When the company was well filled and duly flushed by the delicious wines, the whole western wall of the apartment, by some hidden and admirable mechanism, suddenly opened or changed like a dissolving view, and revealed an interior apartment a little above the level of ours, which looked like a beautiful garden adorned and lighted in a style of Oriental magnificence.
The shrubbery and flowers of this garden were the concentrated beauties of the floral world in all regions, cultivated here by art, and offering an incense of perfume to these Roman rulers, who aspired to conquer not only man but nature. Ivory statues of gods and goddesses, of nymphs and fawns and satyrs, added greatly to the beauty of the scene. But when a dozen dancing-girls alighted as it were from heaven upon this miraculous stage, and whirled among these statues and flowers, less perfect and beautiful than themselves, the fascination, to those who regarded such enchantments, was complete.

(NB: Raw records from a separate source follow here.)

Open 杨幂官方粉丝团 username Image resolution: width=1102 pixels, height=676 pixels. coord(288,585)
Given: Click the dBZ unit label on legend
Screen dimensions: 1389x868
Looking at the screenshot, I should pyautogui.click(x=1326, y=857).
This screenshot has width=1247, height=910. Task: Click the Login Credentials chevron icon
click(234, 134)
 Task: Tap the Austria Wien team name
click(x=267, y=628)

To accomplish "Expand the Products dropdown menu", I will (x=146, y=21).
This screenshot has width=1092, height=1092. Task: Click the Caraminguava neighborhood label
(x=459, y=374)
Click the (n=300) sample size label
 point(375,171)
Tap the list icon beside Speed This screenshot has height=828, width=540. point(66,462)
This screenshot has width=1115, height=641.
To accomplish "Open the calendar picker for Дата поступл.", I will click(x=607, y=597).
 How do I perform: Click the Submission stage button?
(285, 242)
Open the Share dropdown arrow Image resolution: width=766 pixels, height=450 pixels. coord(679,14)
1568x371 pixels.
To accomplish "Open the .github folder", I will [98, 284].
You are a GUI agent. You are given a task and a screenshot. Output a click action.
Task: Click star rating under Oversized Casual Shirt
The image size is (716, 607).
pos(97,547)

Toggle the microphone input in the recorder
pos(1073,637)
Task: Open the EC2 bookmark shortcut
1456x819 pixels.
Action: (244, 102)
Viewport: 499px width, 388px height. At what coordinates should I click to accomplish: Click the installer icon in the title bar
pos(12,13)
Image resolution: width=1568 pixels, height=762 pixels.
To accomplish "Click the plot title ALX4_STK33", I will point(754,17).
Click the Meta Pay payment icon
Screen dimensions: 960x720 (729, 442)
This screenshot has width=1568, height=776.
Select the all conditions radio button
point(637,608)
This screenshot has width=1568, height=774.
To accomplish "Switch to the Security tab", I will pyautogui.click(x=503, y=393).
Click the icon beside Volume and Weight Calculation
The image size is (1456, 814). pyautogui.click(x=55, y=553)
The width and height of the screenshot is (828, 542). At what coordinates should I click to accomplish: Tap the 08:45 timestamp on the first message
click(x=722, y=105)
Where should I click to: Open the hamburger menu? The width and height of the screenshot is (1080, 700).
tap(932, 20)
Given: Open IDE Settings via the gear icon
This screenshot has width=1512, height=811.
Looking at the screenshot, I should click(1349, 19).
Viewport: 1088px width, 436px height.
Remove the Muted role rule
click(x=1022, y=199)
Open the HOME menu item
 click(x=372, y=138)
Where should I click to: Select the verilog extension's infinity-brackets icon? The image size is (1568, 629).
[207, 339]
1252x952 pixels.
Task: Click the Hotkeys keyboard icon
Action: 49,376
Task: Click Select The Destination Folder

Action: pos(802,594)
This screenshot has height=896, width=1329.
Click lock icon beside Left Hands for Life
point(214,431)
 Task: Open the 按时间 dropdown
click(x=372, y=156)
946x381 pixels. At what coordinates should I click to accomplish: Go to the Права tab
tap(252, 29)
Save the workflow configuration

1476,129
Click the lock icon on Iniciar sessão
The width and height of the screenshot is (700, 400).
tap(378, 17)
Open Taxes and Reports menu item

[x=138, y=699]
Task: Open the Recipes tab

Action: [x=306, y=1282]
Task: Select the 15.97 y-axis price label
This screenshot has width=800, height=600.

“More music! more wine!” cried Hortensius from his purple couch a little elevated above the rest—“the feast of thought ends always in the feast of love.”
The banquet progressed with continued variations of stimulus and entertainment. The guests were regaled by invisible music, repeatedly changed, and representing the airs and styles of every nation which had bowed its head to the Roman conqueror. The wine fell fast into golden goblets from vases composed of precious gems. The day dawned. The noise and excitement increased: the conversation degenerated into a babble, and the feast into a debauch; when a most extraordinary incident occurred, changing my uncle’s programme and perhaps my whole fate in the twinkling of an eye.
A great clamor was heard outside of the door nearest Hortensius. Loud and angry voices, the rapid tread of many feet, curses, groans, shrieks, indicated the approach of some dreadful storm. It was a thunderbolt in a clear sky. All sprang to their feet and advanced toward the sounds, when the door was burst open with violence, and my servant Anthony rushed in, foaming at the mouth, bleeding profusely from several wounds and flourishing an immense knife over his head.
“I will kill him if I die for it!” he shouted, glaring fiercely on the brilliant crowd before him, and endeavoring to single out the object of his hate.
“What does all this mean, Anthony?” I exclaimed, leaping forward and seizing him by the throat.
“I have saved him from the fish-pond,” he answered sternly, pointing to the naked form of a poor negro, whom the domestics had at last succeeded in hurling to [pg 154]the floor, and who had followed Anthony, defending him from his pursuers.
“And why did you not fly? madman!” I exclaimed, “why did you come here?”